→ EXERCISE GOAL:
Within the listing that follows, reproduce exactly the lines starting at the line with "The image size" and ending at the line with "Click the October 25, 2023 date", inclusive, and only those. Pictures are dropped.

BEGIN THE RECORDS

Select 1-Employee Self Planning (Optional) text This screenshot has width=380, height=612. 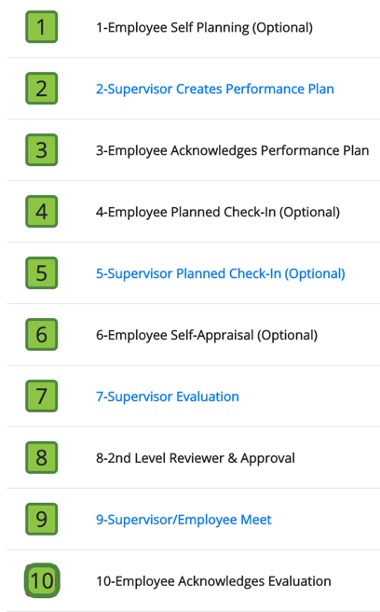[x=204, y=28]
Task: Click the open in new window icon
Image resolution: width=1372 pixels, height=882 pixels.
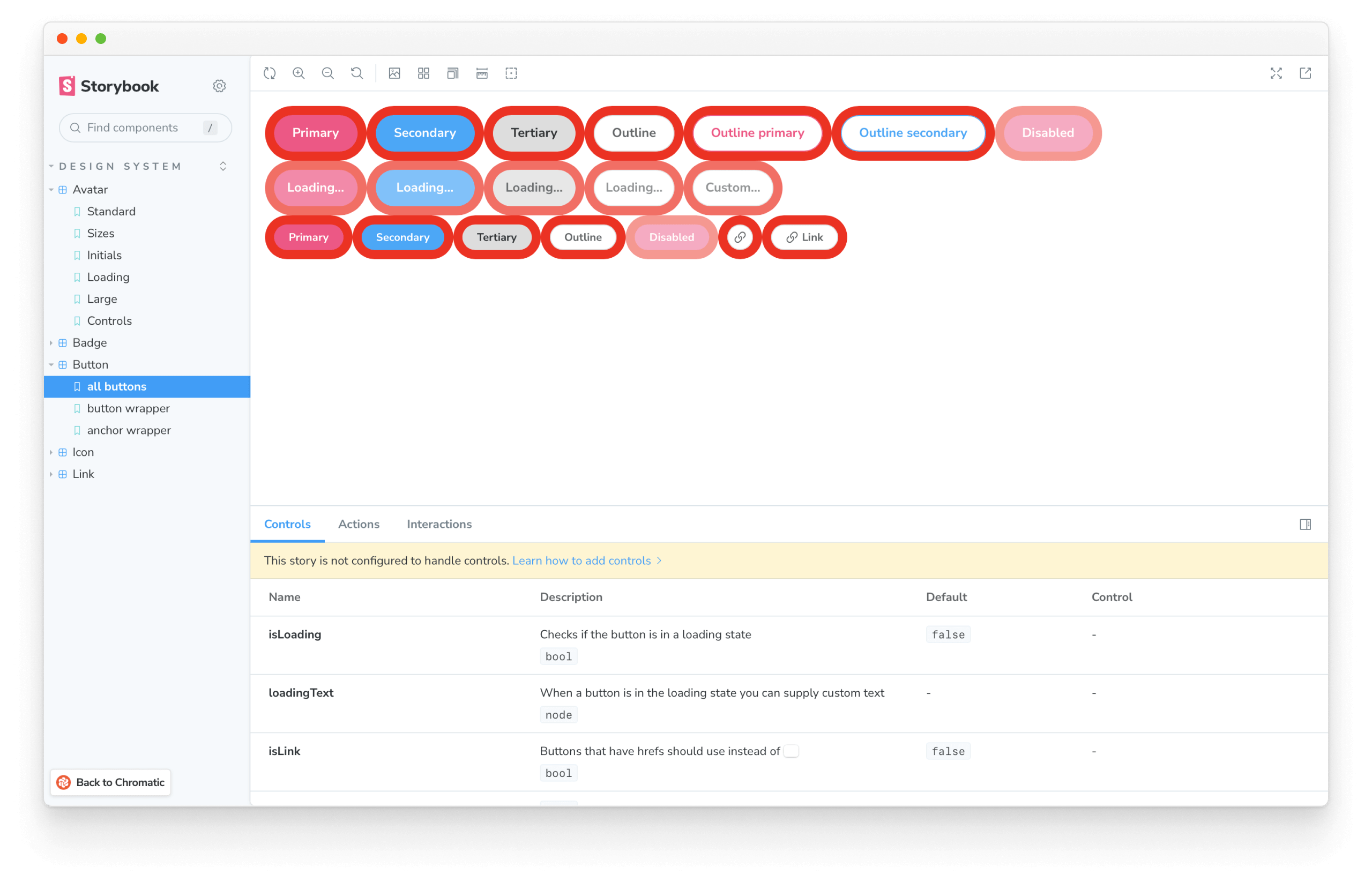Action: click(x=1305, y=72)
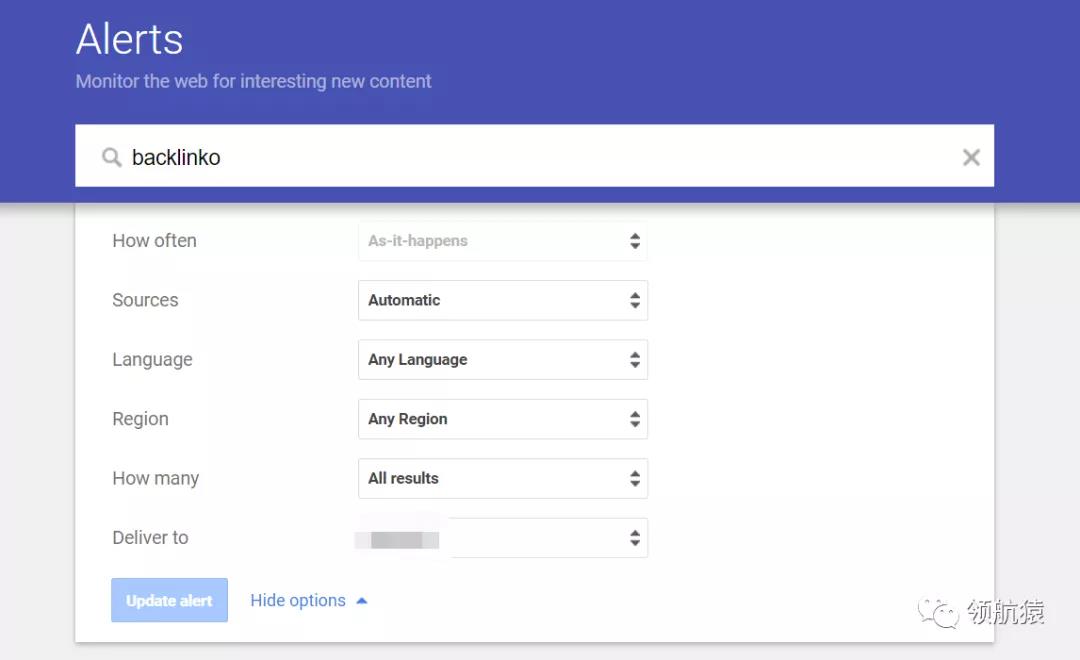Click the up caret beside Hide options
The height and width of the screenshot is (660, 1080).
click(x=362, y=601)
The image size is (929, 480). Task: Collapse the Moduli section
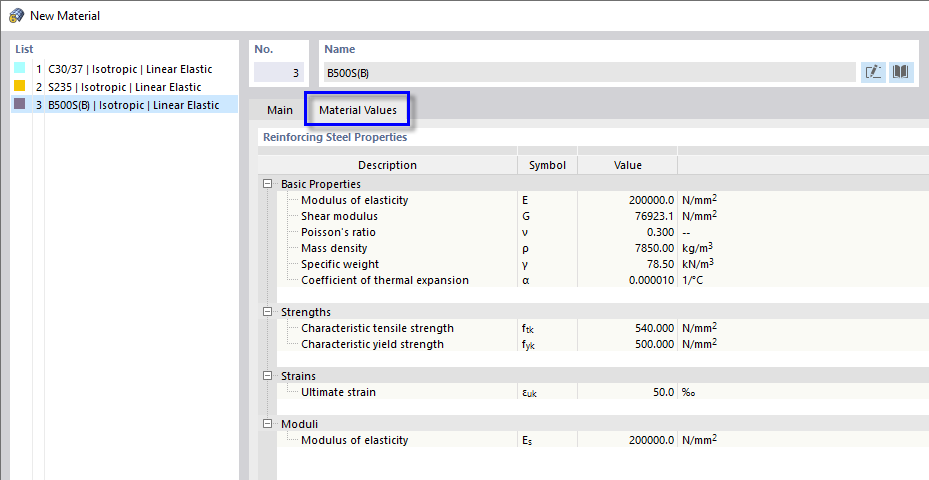(268, 424)
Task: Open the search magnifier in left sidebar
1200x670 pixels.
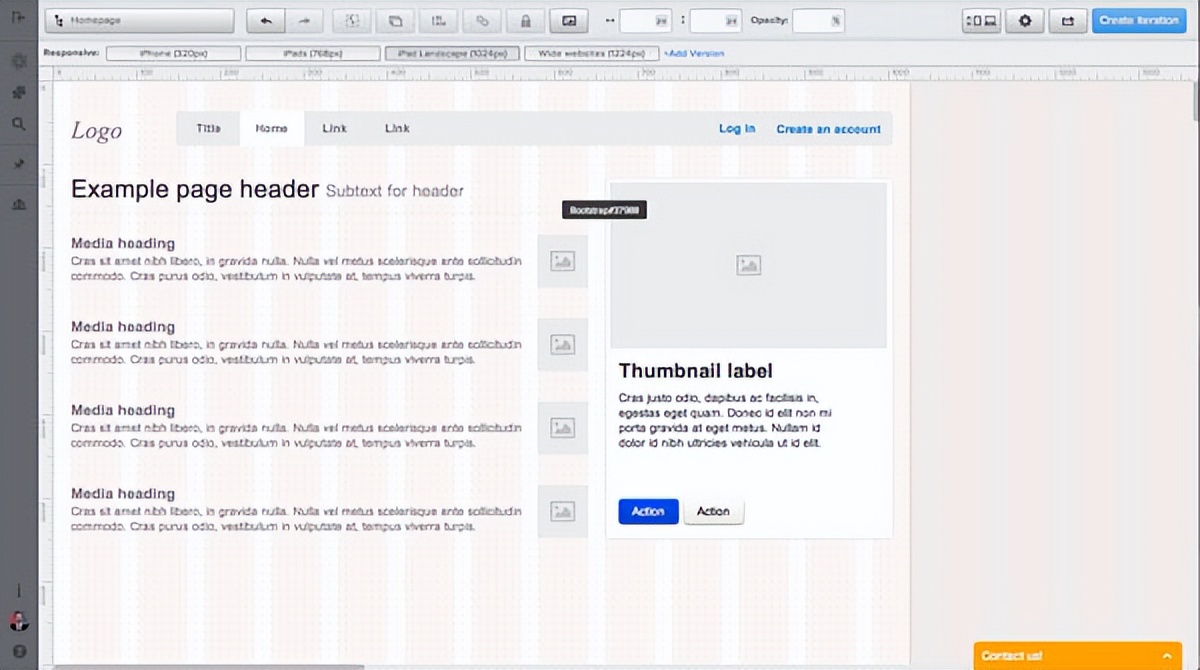Action: pos(19,124)
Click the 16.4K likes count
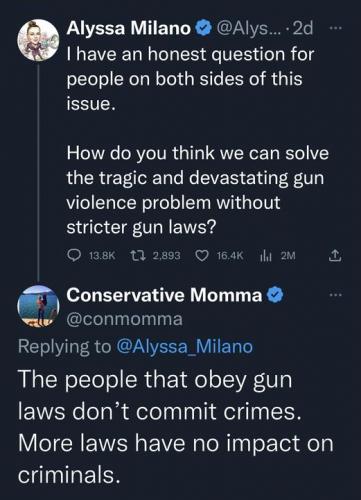 coord(230,256)
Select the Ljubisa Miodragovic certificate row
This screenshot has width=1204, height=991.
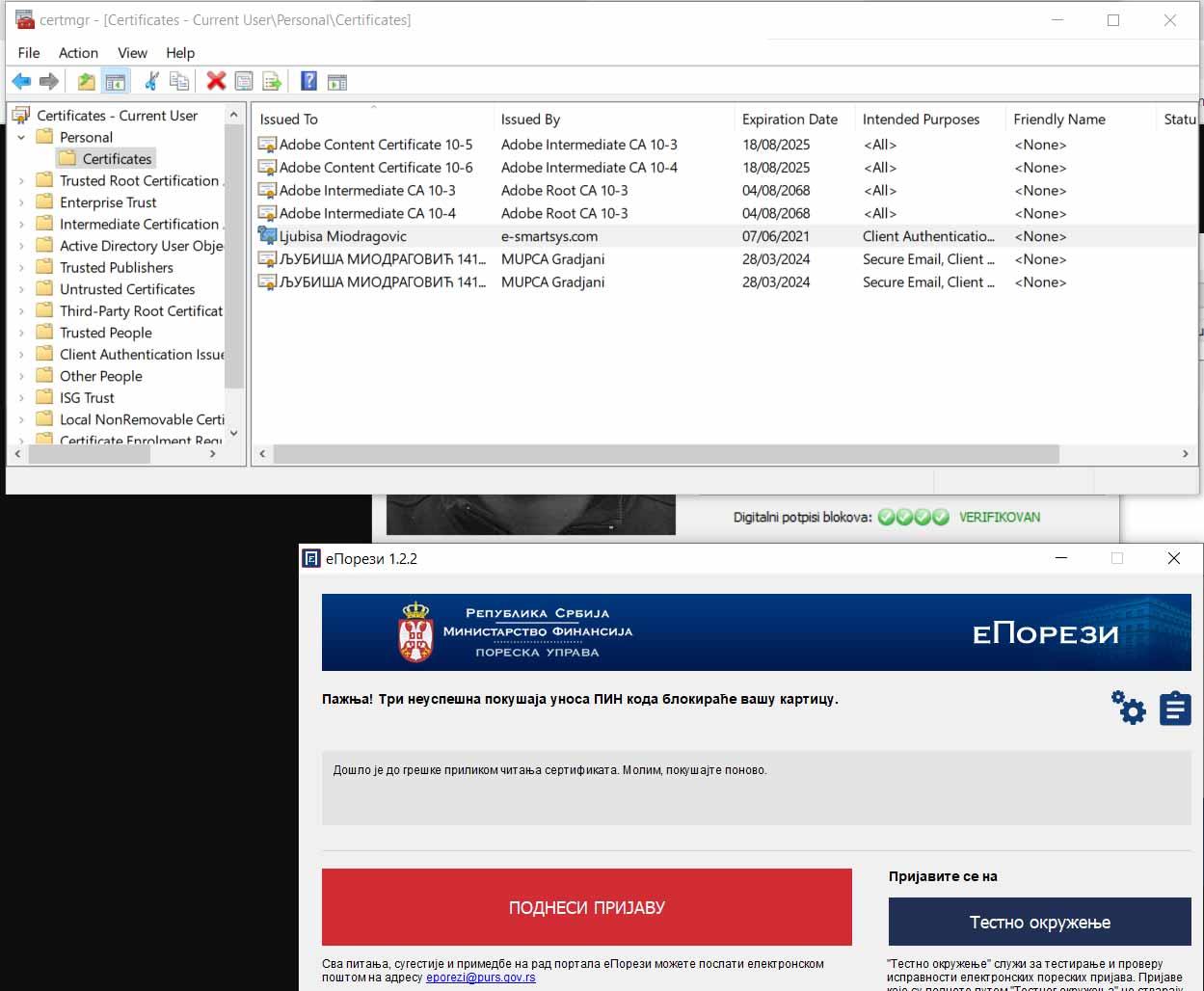[x=342, y=236]
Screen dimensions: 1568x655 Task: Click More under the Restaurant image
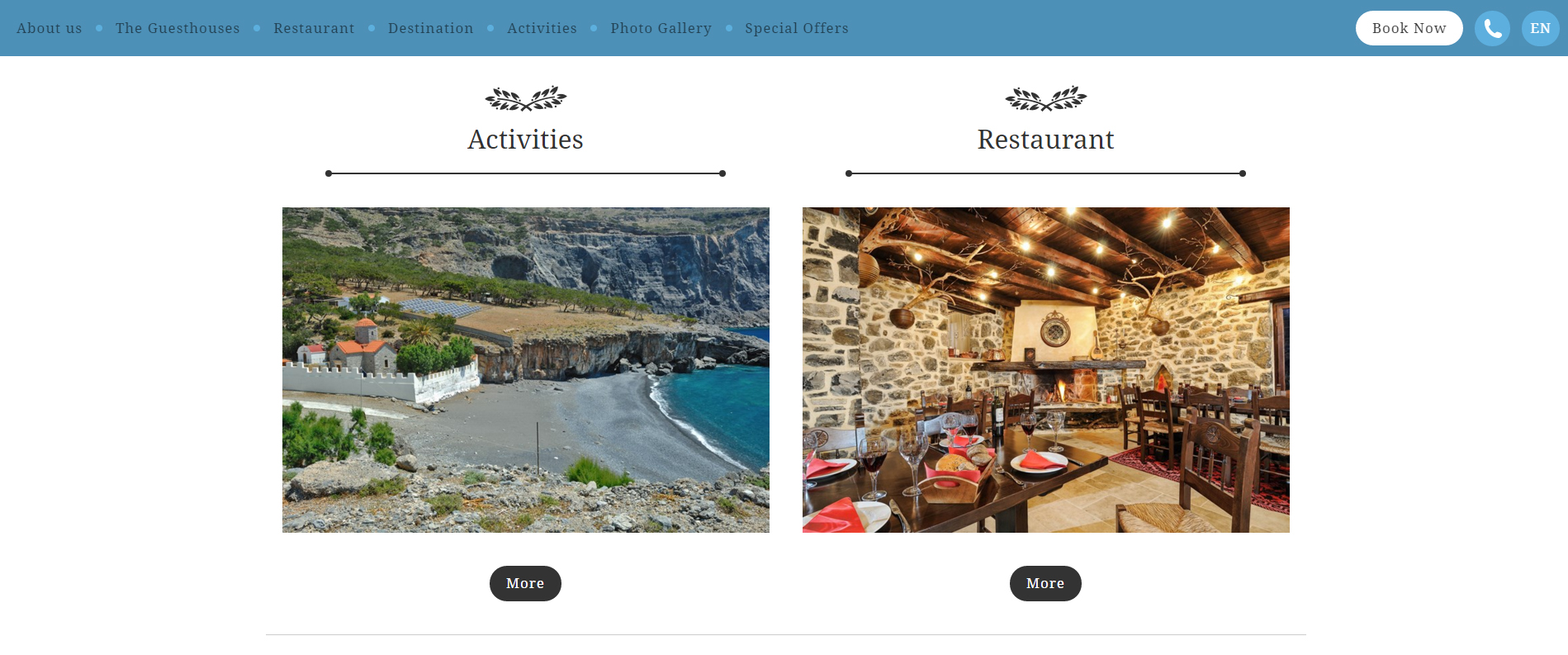pyautogui.click(x=1045, y=583)
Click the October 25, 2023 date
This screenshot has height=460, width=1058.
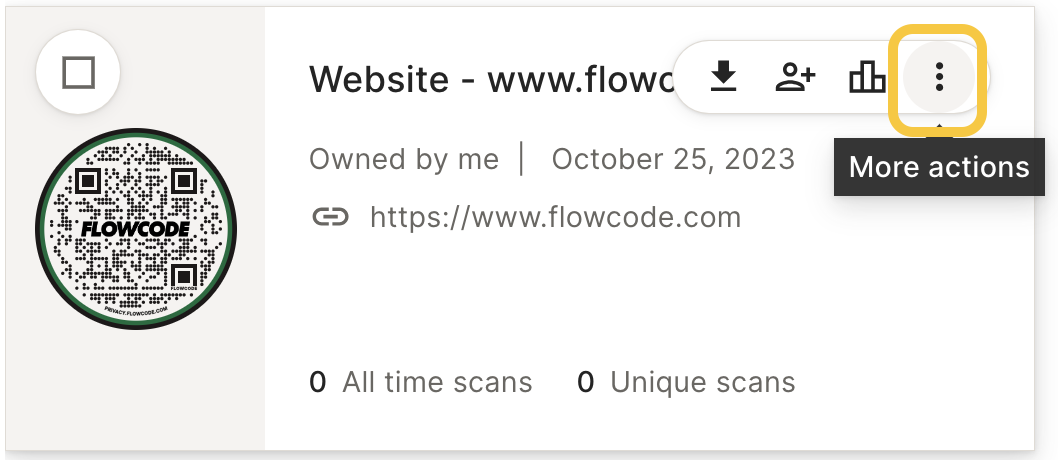coord(673,159)
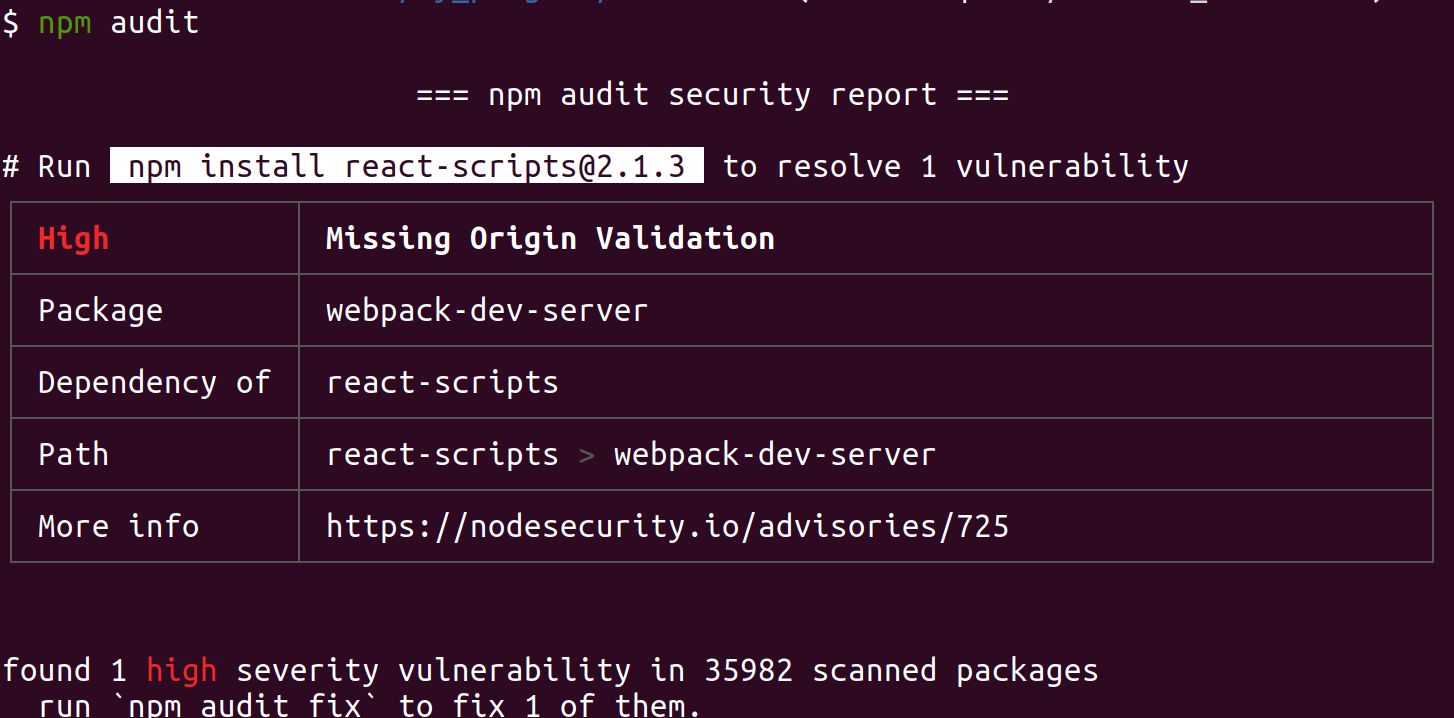Click the dollar sign shell prompt
The height and width of the screenshot is (718, 1454).
click(x=10, y=22)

END THE RECORDS

→ REPLY:
The image size is (929, 480). Task: Collapse the Moduli section
(268, 424)
Task: Open the search magnifier in left sidebar
1200x670 pixels.
Action: pos(19,124)
Click the 16.4K likes count
 coord(230,256)
Select the Ljubisa Miodragovic certificate row
This screenshot has width=1204, height=991.
[x=342, y=236]
Screen dimensions: 1568x655 Task: Click More under the Restaurant image
pyautogui.click(x=1045, y=583)
Click the October 25, 2023 date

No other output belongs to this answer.